Audio latency is the delay between that time that sound is created and when it is heard. Having low audio latency is very important for several key scenarios, such as the following.

  • Pro Audio
  • Music Creation and Mixing
  • Communications such as Skype
  • Virtual and Augmented Reality
  • Games

The total latency of a device is the sum of the latencies of the following components:

  • Operating System
  • Audio Processing Objects
  • Audio Driver
  • Audio Hardware

In Windows 10 work was done to reduce the latency in the OS. Without any driver changes, applications in Windows 10 will experience 4.5-16ms lower latency. In addition, if the driver has been updated to take advantage of the new low latency DDIs that use small buffers to process audio data, then the latency will be reduced even more. If a driver supports 3ms audio buffers, then the roundtrip latency is ~10ms.

Diagram showing low latency audio stack with apps, audio engine driver, and hardware components.

The audio stack supports multiple packet sizes and dynamic packet resizing, in order to optimize the tradeoff between latency and power based on the user’s scenario. In addition, streams will be prioritized, in order to ensure that high priority streams (e.g. phone calls) have dedicated resources.
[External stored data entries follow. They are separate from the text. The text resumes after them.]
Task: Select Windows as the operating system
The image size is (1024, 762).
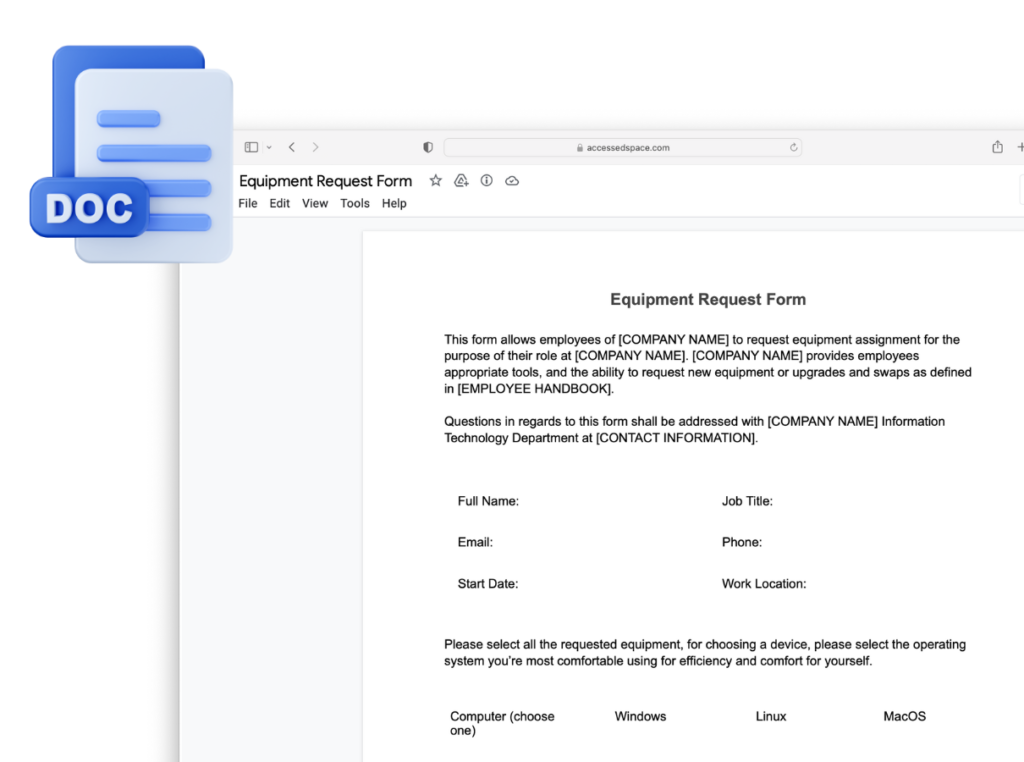Action: click(x=640, y=716)
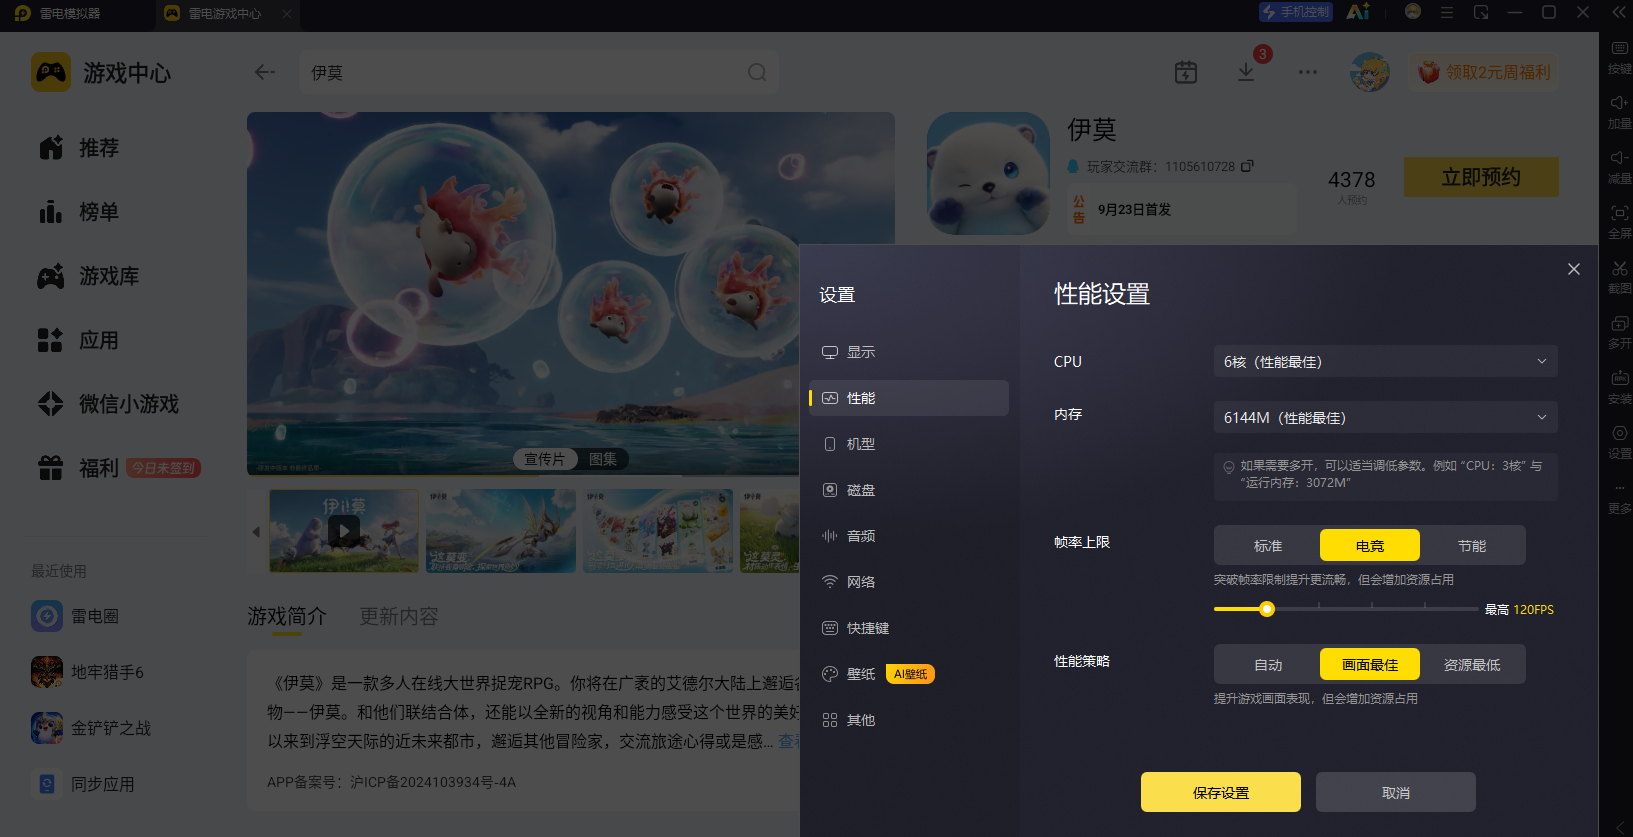Click the search magnifier icon in search box

click(x=757, y=72)
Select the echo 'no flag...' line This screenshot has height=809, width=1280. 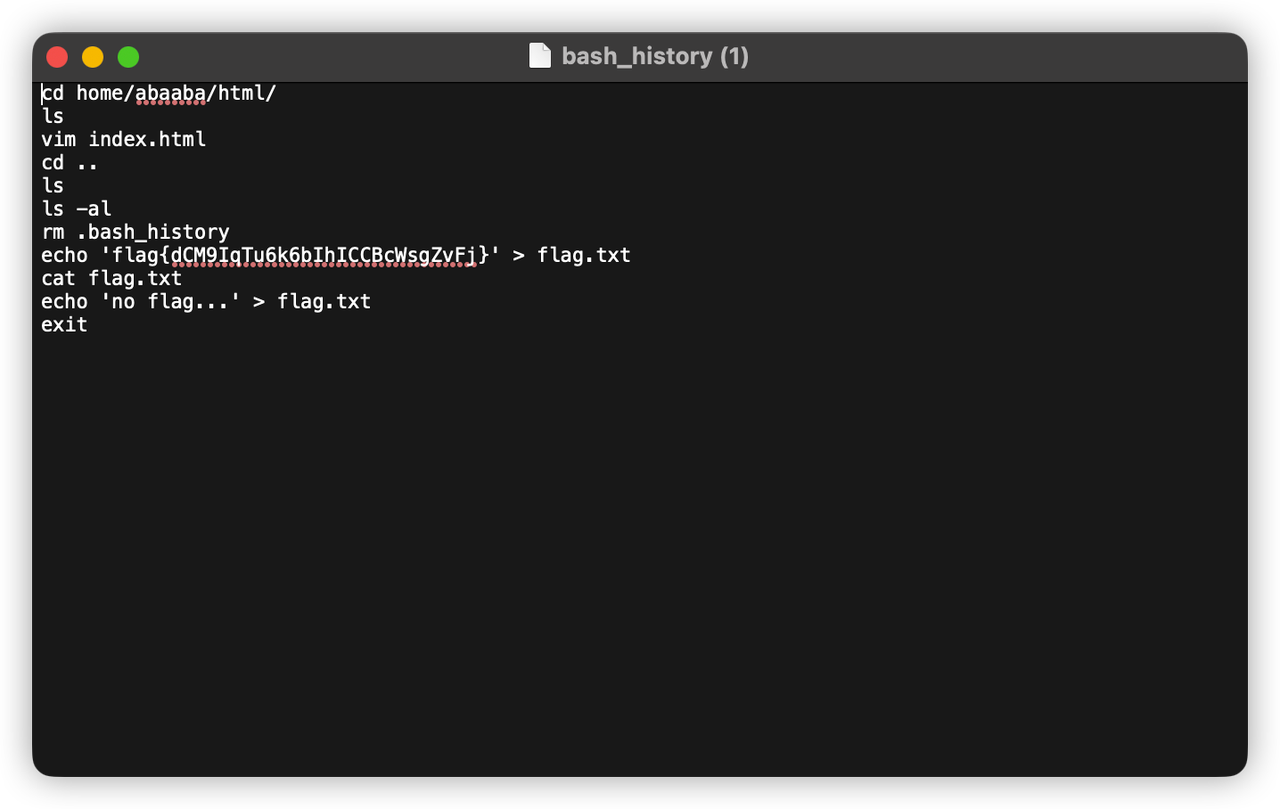coord(205,301)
In order for audio drivers to support low latency, Windows 10 provides the following 3 new features:

  1. [Mandatory] Declare the minimum buffer size that is supported in each mode.
  2. [Optional, but recommended] Improve the coordination for the data flow between the driver and the OS.
  3. [Optional, but recommended] Register the driver resources (interrupts, threads), so that they can be protected by the OS in low latency scenarios. For more information, see Low Latency Audio.

Signal Processing Modes and Audio Categories

Signal Processing Modes

Drivers declare the supported audio signal processing modes for each device.

Audio categories (selected by applications) are mapped to audio modes (defined by drivers). Windows defines seven audio signal processing modes. OEMs and IHVs can determine which modes they want to implement. The modes are summarized in the table shown below.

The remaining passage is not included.